Data to process:
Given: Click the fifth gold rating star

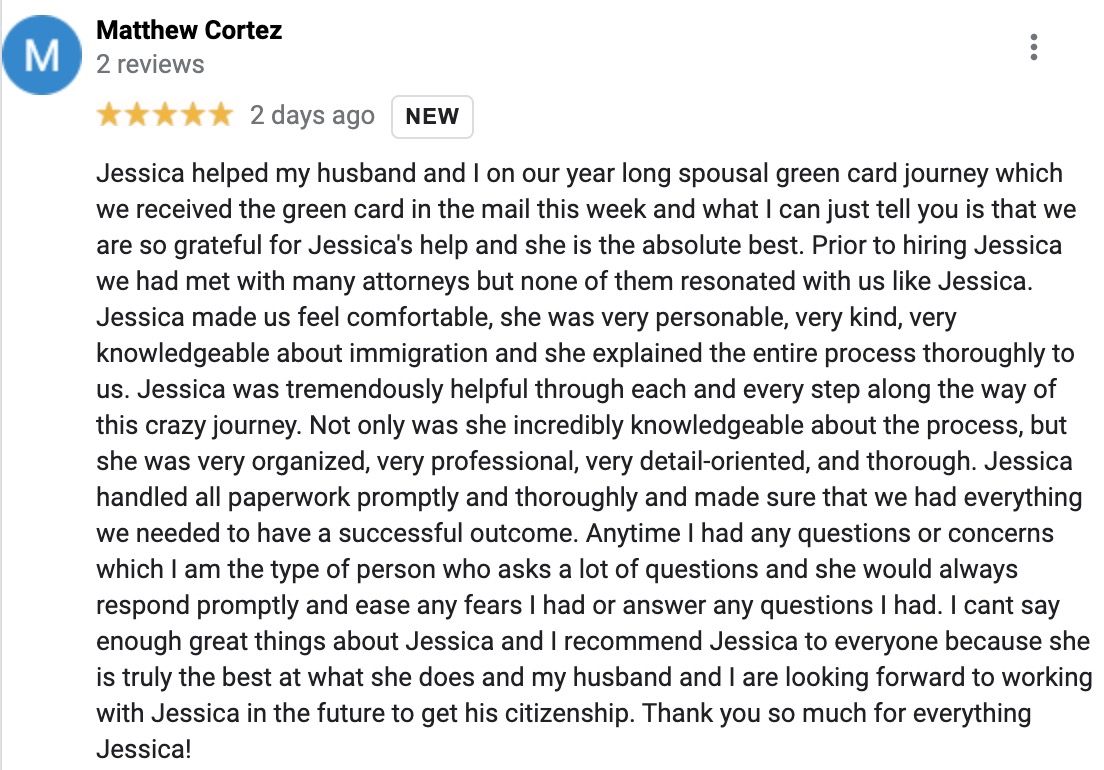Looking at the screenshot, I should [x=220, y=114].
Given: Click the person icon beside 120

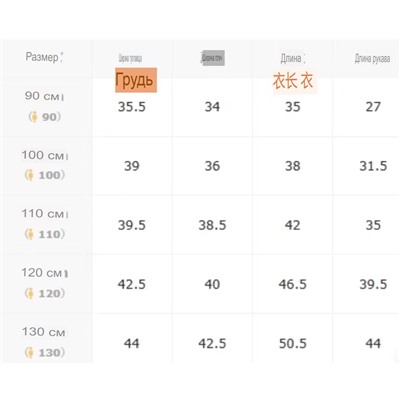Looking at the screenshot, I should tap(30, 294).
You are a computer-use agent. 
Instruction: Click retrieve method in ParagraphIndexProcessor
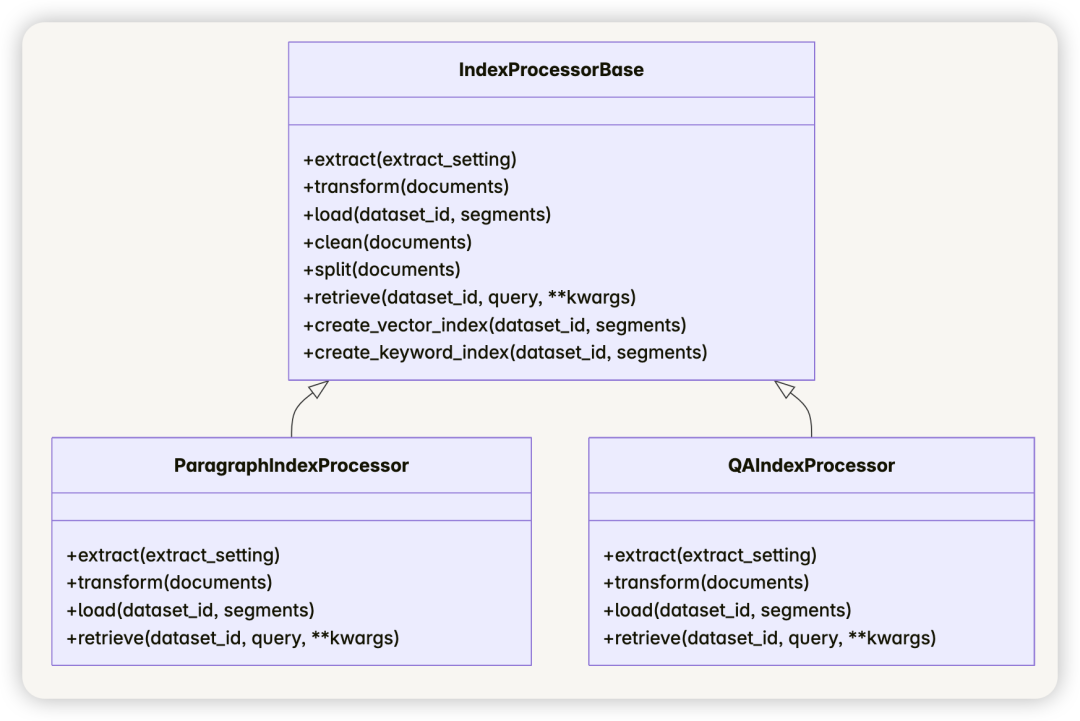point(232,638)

Task:
From the material above, copy everything exactly but the pictures.

Task response:
Given: Click the fifth gold rating star

Looking at the screenshot, I should [x=220, y=114].
Given: Click the person icon beside 120

Looking at the screenshot, I should tap(30, 294).
You are a computer-use agent. 
Instruction: Click retrieve method in ParagraphIndexProcessor
point(232,638)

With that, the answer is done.